● **DATASET RECORDS**
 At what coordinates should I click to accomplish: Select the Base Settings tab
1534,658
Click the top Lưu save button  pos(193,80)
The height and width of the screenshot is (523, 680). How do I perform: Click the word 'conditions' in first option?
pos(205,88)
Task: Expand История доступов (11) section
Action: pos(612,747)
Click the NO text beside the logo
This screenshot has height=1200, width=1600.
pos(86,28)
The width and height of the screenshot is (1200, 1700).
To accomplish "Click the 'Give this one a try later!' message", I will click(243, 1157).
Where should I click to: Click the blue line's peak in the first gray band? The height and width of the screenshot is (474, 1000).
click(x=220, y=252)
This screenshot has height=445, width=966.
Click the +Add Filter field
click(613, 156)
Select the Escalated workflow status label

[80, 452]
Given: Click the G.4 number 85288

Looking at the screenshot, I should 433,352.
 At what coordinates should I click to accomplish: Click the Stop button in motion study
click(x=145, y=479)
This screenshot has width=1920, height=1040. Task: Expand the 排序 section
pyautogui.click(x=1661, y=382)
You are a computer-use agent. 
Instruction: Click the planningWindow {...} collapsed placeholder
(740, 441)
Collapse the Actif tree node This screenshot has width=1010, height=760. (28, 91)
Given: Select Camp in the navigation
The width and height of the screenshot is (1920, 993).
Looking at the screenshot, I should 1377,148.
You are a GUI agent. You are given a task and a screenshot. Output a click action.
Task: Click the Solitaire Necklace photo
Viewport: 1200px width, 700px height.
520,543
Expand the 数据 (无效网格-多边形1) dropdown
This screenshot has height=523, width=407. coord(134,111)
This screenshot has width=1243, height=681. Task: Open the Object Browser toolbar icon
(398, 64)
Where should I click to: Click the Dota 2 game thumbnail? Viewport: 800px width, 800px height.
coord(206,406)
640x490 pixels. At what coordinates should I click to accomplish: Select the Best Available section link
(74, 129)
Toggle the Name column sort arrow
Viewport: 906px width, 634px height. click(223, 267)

● **TASK**
Reprint the data above from the opening line to the line holding "The width and height of the screenshot is (1200, 1700).", inclusive, and nothing else.

● **EXERCISE RESPONSE**
 At what coordinates should I click to accomplish: Select the Base Settings tab
1534,658
Click the top Lưu save button  pos(193,80)
The height and width of the screenshot is (523, 680). How do I perform: Click the word 'conditions' in first option?
pos(205,88)
Task: Expand История доступов (11) section
Action: pos(612,747)
Click the NO text beside the logo
This screenshot has height=1200, width=1600.
pos(86,28)
The width and height of the screenshot is (1200, 1700).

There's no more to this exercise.